> **ACTIVITY**
Nothing is to be altered. Print each record in full.

═══ DATASET CONTENT ═══

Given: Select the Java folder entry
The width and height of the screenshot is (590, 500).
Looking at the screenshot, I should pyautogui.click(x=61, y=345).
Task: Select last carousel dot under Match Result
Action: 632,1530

═══

> **ANSWER BOX**
Given: Select the Java folder entry
The width and height of the screenshot is (590, 500).
Looking at the screenshot, I should pyautogui.click(x=61, y=345).
Task: Select last carousel dot under Match Result
Action: 632,1530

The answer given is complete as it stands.